Her newest book is “Who’s Running Your Farm Next?” Learn more at

Aubrey shared her story with AgriNews:

Tell me about yourself.

My husband and I live in Monrovia. Together, we raise cattle. Professionally, I own two businesses — Aubrey Coaching and Training and Elevate Ag. I do keynote speaking around leadership and management consulting. I celebrate 15 years in business this year.

What is Elevate Ag?

Three years ago I founded Elevate Ag, a peer innovation network. It’s a producer and agribusiness peer group network. We have membership across the country. Farmers pay to be part of the group.
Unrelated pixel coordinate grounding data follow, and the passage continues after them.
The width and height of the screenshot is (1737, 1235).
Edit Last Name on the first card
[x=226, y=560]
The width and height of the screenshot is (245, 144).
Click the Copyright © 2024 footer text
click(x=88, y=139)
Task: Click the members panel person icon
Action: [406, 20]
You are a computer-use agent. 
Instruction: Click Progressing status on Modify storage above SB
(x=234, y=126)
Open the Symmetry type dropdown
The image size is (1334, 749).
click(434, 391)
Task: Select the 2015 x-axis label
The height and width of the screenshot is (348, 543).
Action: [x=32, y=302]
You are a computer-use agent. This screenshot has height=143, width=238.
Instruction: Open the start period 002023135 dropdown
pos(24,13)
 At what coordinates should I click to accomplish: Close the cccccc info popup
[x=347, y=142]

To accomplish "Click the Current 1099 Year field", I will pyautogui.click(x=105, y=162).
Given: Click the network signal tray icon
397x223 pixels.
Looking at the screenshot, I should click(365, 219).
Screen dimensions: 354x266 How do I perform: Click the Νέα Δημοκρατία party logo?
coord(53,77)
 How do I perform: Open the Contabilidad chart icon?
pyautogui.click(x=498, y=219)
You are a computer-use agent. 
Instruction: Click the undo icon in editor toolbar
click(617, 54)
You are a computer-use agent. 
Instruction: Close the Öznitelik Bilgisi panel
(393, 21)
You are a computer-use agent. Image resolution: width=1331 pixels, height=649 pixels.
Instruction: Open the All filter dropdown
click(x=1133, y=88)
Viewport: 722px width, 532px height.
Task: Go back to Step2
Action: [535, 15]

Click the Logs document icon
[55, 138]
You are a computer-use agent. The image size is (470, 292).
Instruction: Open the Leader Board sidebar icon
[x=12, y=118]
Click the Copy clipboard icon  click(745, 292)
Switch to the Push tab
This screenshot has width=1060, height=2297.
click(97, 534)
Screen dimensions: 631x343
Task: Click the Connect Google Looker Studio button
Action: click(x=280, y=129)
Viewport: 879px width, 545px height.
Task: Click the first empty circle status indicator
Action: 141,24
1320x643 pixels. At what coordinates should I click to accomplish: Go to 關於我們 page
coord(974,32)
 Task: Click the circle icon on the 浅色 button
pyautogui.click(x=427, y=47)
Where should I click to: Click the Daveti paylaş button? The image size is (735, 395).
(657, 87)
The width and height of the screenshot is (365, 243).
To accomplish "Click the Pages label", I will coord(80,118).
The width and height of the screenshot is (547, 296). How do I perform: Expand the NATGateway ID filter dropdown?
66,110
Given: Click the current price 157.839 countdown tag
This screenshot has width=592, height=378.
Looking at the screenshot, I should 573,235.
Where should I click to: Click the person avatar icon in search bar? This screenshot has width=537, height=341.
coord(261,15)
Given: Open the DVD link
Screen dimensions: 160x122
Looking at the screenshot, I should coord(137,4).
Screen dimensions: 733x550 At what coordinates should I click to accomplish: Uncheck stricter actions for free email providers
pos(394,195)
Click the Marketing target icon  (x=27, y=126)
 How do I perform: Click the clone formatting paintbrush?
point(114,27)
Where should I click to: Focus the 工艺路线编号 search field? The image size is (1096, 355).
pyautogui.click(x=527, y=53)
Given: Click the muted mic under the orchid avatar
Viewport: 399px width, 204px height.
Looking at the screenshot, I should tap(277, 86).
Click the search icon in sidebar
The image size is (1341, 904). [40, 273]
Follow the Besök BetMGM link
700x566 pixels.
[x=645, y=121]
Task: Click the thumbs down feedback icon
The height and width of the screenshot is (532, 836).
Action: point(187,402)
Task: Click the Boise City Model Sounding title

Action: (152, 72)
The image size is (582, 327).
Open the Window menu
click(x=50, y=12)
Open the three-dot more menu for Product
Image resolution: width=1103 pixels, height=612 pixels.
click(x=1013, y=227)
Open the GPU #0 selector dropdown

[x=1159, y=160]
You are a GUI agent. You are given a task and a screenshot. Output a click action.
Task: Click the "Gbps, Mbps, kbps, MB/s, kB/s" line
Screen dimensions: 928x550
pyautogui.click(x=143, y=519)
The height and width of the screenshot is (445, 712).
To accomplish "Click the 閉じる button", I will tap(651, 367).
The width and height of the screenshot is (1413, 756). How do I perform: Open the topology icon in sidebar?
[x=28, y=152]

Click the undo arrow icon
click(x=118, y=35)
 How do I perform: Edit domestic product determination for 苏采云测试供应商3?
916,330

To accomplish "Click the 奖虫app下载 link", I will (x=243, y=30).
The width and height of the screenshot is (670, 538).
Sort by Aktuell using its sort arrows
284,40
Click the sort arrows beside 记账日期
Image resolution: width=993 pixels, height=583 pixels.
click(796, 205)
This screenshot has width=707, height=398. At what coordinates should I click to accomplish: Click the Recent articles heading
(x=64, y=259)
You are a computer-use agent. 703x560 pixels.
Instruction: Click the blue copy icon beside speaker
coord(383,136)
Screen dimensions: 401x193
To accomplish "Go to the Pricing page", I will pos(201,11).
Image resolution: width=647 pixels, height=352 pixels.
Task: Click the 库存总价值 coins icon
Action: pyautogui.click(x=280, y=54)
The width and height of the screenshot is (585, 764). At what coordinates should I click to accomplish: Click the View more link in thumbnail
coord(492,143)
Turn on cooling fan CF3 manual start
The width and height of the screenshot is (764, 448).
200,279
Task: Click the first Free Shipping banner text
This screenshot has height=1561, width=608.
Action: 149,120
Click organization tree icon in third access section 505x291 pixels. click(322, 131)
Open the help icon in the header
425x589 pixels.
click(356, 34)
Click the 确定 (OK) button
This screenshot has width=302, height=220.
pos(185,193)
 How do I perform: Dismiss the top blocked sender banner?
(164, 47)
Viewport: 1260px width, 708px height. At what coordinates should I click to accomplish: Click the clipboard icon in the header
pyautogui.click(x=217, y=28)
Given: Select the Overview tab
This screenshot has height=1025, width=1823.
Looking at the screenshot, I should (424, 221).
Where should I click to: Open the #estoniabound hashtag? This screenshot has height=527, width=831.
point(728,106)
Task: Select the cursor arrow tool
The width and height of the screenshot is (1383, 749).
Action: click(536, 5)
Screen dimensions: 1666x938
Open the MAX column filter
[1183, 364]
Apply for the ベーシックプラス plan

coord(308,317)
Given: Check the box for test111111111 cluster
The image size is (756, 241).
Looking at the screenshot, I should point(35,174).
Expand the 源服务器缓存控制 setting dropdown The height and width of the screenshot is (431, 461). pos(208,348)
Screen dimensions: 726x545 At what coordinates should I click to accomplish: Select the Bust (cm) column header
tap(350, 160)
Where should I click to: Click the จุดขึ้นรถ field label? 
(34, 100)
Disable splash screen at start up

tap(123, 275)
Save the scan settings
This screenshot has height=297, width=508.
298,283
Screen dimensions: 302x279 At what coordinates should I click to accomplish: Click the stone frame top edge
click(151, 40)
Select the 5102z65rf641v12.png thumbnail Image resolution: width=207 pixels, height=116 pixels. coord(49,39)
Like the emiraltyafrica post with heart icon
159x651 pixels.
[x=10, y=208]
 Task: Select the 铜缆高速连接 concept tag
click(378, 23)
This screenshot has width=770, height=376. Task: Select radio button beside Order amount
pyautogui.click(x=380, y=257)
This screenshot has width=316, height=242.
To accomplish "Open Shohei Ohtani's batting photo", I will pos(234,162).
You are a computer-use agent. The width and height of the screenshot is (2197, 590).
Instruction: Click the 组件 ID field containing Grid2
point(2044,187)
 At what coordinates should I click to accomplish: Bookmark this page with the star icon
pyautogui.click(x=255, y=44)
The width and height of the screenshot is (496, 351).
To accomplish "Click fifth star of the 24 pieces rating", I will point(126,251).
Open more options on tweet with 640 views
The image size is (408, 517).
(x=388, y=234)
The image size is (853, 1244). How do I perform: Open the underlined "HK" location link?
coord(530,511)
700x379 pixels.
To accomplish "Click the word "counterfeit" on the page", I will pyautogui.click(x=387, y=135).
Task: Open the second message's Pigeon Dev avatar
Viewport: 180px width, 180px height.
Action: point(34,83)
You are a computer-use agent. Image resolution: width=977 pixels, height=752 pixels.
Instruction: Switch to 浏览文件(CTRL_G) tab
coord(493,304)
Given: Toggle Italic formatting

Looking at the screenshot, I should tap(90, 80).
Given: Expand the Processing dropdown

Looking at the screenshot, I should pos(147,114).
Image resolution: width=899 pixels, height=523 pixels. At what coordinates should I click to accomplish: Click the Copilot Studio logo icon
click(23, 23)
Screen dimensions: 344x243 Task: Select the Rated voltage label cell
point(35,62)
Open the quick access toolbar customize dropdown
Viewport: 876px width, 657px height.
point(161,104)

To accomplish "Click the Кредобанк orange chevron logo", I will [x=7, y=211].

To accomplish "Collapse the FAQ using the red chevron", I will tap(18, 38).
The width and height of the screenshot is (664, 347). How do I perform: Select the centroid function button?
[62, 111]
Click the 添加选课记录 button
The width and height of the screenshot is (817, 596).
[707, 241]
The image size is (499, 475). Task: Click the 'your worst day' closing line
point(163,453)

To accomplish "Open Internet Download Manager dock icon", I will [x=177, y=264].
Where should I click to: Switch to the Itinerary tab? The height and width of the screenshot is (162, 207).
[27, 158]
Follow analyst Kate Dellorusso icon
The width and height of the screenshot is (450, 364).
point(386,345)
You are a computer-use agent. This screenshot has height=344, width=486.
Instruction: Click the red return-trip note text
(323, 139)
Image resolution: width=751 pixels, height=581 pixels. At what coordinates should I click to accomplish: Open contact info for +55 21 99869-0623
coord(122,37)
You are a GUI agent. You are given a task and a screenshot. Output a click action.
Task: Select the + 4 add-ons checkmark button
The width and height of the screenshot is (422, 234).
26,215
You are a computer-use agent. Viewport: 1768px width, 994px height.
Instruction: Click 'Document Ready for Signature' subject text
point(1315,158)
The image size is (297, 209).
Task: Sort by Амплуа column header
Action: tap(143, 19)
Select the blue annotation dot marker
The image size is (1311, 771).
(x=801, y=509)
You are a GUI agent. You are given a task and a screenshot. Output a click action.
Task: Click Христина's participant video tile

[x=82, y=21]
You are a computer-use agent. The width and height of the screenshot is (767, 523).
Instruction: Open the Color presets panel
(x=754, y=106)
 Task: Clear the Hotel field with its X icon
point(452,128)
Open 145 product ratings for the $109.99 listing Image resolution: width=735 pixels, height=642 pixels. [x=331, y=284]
We solve problems and discuss issues in a confidential setting. I coordinate and lead those groups and help bring those producers together, to be able to have some kind of peer-to-peer advisory.

Tell me about your new book, “Who’s Running Your Farm Next?”

This book is your call to action. This is not a how-to book, but a look at the topics, the fundamental shifts that are happening in the industry.

Once you read this, it should give you a call to action that the time is now for knowledge transfer, for building a place where people want to work.

For me, it’s about the next generation. The second page of the book is a letter to the farmer. It says “When you started farming, what’s something you wish someone had talked to you about?” It’s your time to do that now.

What challenges do farmers face in succession planning?

Probably the biggest, most universal truth is that it is difficult to talk about issues of succession, and it’s very difficult to make the time, to sit down and do it. Agriculture has been an industry that has been reactive.

However today, it’s not the way of the future. We must be proactive.

Growers must make the time to have those difficult conversations, ask the hard questions and then build a company where people want to work.

Why should farmers purchase the book?

It’s a quick, simple read. It’s only 140 pages. It’s available in paperback as well as on Kindle. This isn’t a how-to manual. I’m trying to raise issues and awareness that an organization should begin thinking about and be reflecting on, to decide where they want to go from here.

Finding a place to start is very difficult. This is the starting point. This book is really a platform that says, “Let’s get started.” And it’s in a relatively brief, straightforward manner that I hope is very useful.

Anything else about the book you’d like to share?

Because I work directly with agribusinesses and growers of all sizes all over the country, there are a lot of stories in here. The names have been changed and everything. But it’s not fiction.

These are stories of people I know. People will relate to these stories. There are funny ones and more serious and sad stories. That’s real life. I want to share tips and platforms, but I hope they will enjoy the stories, as well.